Within minutes I had what looked like a relatively serviceable vessel. I even managed to scrounge up a couple of oars, but I had no idea whether the boat was seaworthy.
“Well, I don’t have to go far,” I told myself encouragingly as I slipped the patched rowboat into the water. Instantly the high winds yanked its bow practically out of my hands.
“Okay, Mr. Haversall, that’s enough,” I said, rowing like crazy just to steer in a straight line in four feet of water. I didn’t know how rainmaking worked, but I guessed that, like all magic, once you started something in the natural world, you had to see it through to its natural conclusion. The storm would have to run its course.
But at least now the Meadow wasn’t going to burn down. The big oak that Livia Fowler had set on fire might even have survived.
“Power-hungry cow,” I said uncharitably. “I wish the djinn had . . . Whoa.” A swell lifted me ten feet into the air.
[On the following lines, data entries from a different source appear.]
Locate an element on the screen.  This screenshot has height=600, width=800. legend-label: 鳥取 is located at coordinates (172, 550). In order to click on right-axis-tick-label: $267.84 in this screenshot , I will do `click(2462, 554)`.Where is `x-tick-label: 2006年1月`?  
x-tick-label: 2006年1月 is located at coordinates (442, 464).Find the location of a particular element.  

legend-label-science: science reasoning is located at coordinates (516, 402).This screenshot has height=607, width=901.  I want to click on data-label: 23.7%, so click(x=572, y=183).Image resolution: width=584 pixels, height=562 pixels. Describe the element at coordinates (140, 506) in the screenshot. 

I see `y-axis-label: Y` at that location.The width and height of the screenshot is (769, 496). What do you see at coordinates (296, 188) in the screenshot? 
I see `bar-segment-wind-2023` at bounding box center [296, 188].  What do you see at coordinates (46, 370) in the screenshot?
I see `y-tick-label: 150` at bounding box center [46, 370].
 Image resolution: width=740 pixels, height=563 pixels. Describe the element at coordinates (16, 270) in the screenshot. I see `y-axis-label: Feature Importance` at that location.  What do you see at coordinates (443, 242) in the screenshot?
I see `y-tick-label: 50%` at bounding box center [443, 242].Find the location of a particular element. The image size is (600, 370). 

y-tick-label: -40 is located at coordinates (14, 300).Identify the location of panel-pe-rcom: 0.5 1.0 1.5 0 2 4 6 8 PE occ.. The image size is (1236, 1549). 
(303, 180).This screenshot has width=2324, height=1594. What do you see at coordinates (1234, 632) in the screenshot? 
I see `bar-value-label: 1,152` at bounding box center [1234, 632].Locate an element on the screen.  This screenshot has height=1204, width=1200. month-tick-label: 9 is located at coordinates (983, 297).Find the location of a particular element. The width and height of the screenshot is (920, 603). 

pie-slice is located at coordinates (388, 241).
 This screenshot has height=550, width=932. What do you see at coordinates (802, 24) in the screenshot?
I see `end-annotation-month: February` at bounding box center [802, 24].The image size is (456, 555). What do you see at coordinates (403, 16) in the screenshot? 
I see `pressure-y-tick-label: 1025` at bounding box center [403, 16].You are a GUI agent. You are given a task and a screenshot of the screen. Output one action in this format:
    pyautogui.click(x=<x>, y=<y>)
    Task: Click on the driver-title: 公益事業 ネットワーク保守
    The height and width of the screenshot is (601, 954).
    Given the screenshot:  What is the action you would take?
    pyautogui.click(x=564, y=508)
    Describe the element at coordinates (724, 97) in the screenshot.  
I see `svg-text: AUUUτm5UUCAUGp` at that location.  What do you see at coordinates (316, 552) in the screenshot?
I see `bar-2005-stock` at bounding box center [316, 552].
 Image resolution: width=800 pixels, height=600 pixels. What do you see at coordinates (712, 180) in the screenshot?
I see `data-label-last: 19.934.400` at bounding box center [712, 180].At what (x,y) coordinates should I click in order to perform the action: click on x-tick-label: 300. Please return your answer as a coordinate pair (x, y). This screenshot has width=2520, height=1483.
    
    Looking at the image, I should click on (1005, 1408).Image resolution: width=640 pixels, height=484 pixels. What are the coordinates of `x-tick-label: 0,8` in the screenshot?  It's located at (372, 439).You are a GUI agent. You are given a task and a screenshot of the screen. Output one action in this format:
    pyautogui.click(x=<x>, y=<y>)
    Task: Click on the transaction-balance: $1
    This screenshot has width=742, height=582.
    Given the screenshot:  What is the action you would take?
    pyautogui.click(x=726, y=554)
My stomach felt as if it had just dropped to my knees. And then it happened again. Lightning spidered across the sky, sending shivers through me. A defunct rowboat was definitely not the place I most wanted to be during an electrical storm, but I was too far from shore to go back now. In fact, to my dismay, it occurred to me that I could no longer even
see
the shore. Or Shaw Island, for that matter. I couldn’t see anything at all except for the choppy, swooping waves that threatened to capsize my boat.
I pushed back my sopping hair and tried to wipe the rain out of my eyes. I’d been in worse storms in Florida, even a couple of hurricanes. Although, admittedly, I hadn’t been out on the ocean at the time.
Then it came. Lightning, filling the sky with blue light, and revealing Shaw Island off to the left. And one more thing, at my feet:
Water. Quite a bit of it, reaching to the top of my shoes.
Don’t panic, don’t panic . . .
I hadn’t thought to bring a bucket. Bringing in the oars so that they wouldn’t drift away, I got on my knees and started bailing water with my cupped hands until my arms felt as if they were falling off. In time, I saw that the bilge level was under control. I was reaching for the oars when I felt my wand slipping out of my sleeve. It fell somewhere on the rope-lined bottom. In the dark I felt around for it, but I couldn’t locate it.
Then, during the next illuminating lightning bolt, I saw that it had lodged in the space between two lengths of rope. As I stood up to retrieve it, the boat listed precariously on another
swell, but I couldn’t risk losing my wand. So I lumbered forward and snatched it up while I was still certain where it was.